**PROVIDED DATA**.
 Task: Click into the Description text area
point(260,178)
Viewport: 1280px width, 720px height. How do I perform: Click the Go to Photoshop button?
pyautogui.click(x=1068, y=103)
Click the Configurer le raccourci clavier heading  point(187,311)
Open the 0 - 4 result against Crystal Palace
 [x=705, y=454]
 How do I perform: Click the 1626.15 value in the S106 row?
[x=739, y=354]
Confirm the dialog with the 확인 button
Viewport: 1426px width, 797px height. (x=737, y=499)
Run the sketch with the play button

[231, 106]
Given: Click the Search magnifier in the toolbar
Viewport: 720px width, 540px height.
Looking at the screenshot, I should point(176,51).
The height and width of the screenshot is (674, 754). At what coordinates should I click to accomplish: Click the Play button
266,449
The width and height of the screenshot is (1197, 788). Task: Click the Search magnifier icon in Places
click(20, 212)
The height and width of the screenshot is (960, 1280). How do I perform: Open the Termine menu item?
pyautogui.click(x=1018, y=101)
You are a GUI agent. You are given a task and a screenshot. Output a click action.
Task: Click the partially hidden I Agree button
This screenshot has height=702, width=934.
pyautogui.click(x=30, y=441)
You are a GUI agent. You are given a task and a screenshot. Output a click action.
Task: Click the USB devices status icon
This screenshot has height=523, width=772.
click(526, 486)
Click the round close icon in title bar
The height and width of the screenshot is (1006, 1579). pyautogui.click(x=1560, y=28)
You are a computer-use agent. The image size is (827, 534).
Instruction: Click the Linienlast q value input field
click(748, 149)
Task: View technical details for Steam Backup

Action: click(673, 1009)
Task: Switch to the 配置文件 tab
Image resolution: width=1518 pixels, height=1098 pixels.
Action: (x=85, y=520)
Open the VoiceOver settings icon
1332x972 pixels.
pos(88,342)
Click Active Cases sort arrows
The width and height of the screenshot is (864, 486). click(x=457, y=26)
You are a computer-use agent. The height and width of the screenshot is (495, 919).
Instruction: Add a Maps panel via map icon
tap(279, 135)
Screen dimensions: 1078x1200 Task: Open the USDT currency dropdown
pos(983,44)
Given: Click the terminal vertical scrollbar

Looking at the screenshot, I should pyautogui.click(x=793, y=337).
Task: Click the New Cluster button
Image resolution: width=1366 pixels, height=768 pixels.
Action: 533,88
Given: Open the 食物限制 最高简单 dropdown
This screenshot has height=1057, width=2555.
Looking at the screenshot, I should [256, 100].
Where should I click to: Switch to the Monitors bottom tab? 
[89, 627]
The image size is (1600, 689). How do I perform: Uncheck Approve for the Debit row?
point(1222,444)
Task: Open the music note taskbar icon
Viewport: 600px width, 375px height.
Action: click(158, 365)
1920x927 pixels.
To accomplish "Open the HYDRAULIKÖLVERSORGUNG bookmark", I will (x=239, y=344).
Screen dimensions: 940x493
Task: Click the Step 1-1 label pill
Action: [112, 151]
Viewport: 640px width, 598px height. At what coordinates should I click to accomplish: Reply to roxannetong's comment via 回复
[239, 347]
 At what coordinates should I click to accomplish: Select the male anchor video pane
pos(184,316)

**YOUR GOAL**. Reply with the complete data above, every character as it stands.

**OUTPUT OF THE EXERCISE**.
 Task: Click into the Description text area
point(260,178)
Viewport: 1280px width, 720px height. How do I perform: Click the Go to Photoshop button?
pyautogui.click(x=1068, y=103)
Click the Configurer le raccourci clavier heading  point(187,311)
Open the 0 - 4 result against Crystal Palace
 [x=705, y=454]
 How do I perform: Click the 1626.15 value in the S106 row?
[x=739, y=354]
Confirm the dialog with the 확인 button
Viewport: 1426px width, 797px height. (x=737, y=499)
Run the sketch with the play button

[231, 106]
Given: Click the Search magnifier in the toolbar
Viewport: 720px width, 540px height.
Looking at the screenshot, I should point(176,51).
The height and width of the screenshot is (674, 754). At what coordinates should I click to accomplish: Click the Play button
266,449
The width and height of the screenshot is (1197, 788). Task: Click the Search magnifier icon in Places
click(20, 212)
The height and width of the screenshot is (960, 1280). How do I perform: Open the Termine menu item?
pyautogui.click(x=1018, y=101)
You are a GUI agent. You are given a task and a screenshot. Output a click action.
Task: Click the partially hidden I Agree button
This screenshot has height=702, width=934.
pyautogui.click(x=30, y=441)
You are a GUI agent. You are given a task and a screenshot. Output a click action.
Task: Click the USB devices status icon
This screenshot has height=523, width=772.
click(526, 486)
Click the round close icon in title bar
The height and width of the screenshot is (1006, 1579). pyautogui.click(x=1560, y=28)
You are a computer-use agent. The image size is (827, 534).
Instruction: Click the Linienlast q value input field
click(748, 149)
Task: View technical details for Steam Backup

Action: click(673, 1009)
Task: Switch to the 配置文件 tab
Image resolution: width=1518 pixels, height=1098 pixels.
Action: (x=85, y=520)
Open the VoiceOver settings icon
1332x972 pixels.
pos(88,342)
Click Active Cases sort arrows
The width and height of the screenshot is (864, 486). click(x=457, y=26)
You are a computer-use agent. The height and width of the screenshot is (495, 919).
Instruction: Add a Maps panel via map icon
tap(279, 135)
Screen dimensions: 1078x1200 Task: Open the USDT currency dropdown
pos(983,44)
Given: Click the terminal vertical scrollbar

Looking at the screenshot, I should pyautogui.click(x=793, y=337).
Task: Click the New Cluster button
Image resolution: width=1366 pixels, height=768 pixels.
Action: 533,88
Given: Open the 食物限制 最高简单 dropdown
This screenshot has height=1057, width=2555.
Looking at the screenshot, I should [256, 100].
Where should I click to: Switch to the Monitors bottom tab? 
[89, 627]
The image size is (1600, 689). How do I perform: Uncheck Approve for the Debit row?
point(1222,444)
Task: Open the music note taskbar icon
Viewport: 600px width, 375px height.
Action: click(158, 365)
1920x927 pixels.
To accomplish "Open the HYDRAULIKÖLVERSORGUNG bookmark", I will (x=239, y=344).
Screen dimensions: 940x493
Task: Click the Step 1-1 label pill
Action: [112, 151]
Viewport: 640px width, 598px height. At what coordinates should I click to accomplish: Reply to roxannetong's comment via 回复
[239, 347]
 At what coordinates should I click to accomplish: Select the male anchor video pane
pos(184,316)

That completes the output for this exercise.